CooperSurgical posted organic growth of 9% in Q1 of FY2022. Consisting of two main operating segments, fertility and office & surgical, Cooper’s fertility business recorded $97M of revenue paired with a robust growth rate of 27% over the quarter. Within the company’s office & surgical business, sales as reported were up 24%, but are down 3% when excluding recent M&A activity. A focal point of their office & surgical business, PARAGARD, saw a decline in sales of 10% over the most recent quarter. Management guidance provided that the lull in sales due to COVID and lower foot traffic is expected to revert in the following quarters. Overall, outlook is positive for CooperSugical as macro headwinds ease and acquisitions continue to be integrated into the business.

CooperCompanies has exhibited a large appetite for acquisitions and tuck-in opportunities over the past three years. The company has completed eight transactions totaling over $1.725 billion; five of such transactions expanding the CooperSurgical franchise.
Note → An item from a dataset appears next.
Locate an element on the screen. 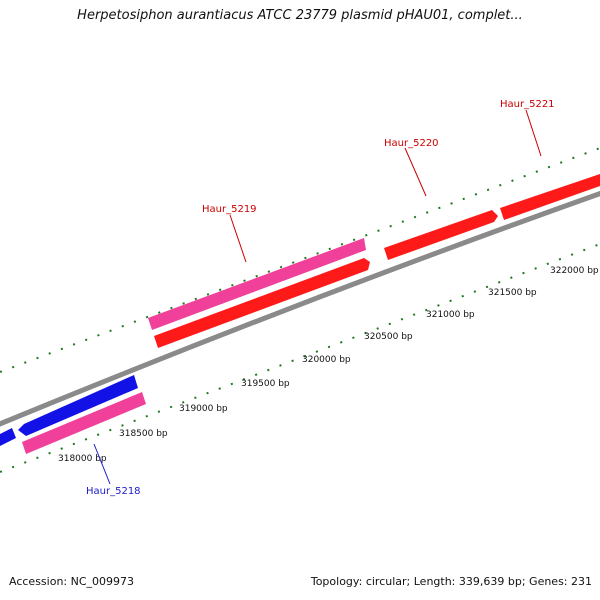  tick-label: 321500 bp is located at coordinates (512, 293).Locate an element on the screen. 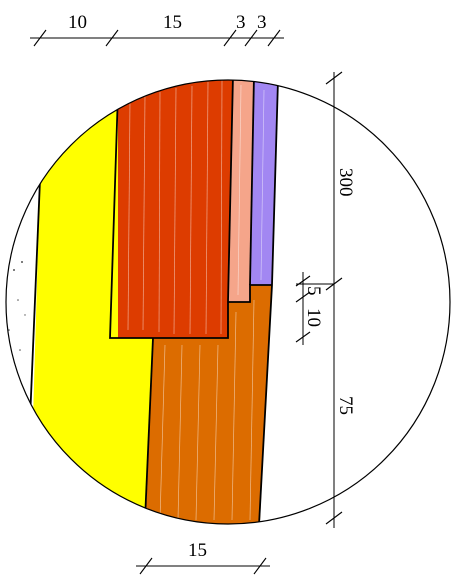 This screenshot has height=576, width=459. violet-layer is located at coordinates (264, 182).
Additionally, Cooper announced plans to purchase Cook Medical’s reproductive health business for $875 million on February 27th, 2022. Management has targeted Cook as a strategic investment to expand upon and effectively utilize Coopers’ existing international fertility business. Cook Medical’s reproductive health franchise sells and manufactures minimally invasive fertility and gynecology related medical devices. This transaction is anticipated to close in fiscal Q2 2022.

“We invest in our business wherever we can find opportunities. That always provides the best return for us. We look at acquisitions if they make sense, and we will buy stock back if we think it makes sense.”  – Al White, President & CEO of CooperCompanies

Further forward-looking guidance suggests that CooperCompanies may taper back on M&A activity due to financial leverage climbing above historical averages. However, there is no need to sound the alarms quite yet with a current interest coverage ratio of 26.1x, stating that operating income is capable of satisfying interest payments twenty-six times over. In the near term, if management chooses to maintain this increased level of indebtedness and given steady or improving net profit margins and asset turnover, returns to shareholder should also increase. This dynamic can be explained as return on equity (ROE). ROE reveals how effectively management utilizes capital from equity investors and more specifically, can be helpful for evaluating how a company is generating returns to their shareholders.

Key Takeaways:

  • M&A and Tuck in acquisitions continue to provide inorganic growth opportunities for companies seeking to leverage current footprint and fast track product offerings.
  • Companies with strong balance sheets look to strategic M&A to provide shareholders with accretive return.
  • Management’s ability to execute, integrate, and realize synergies through M&A is critical to equity valuation.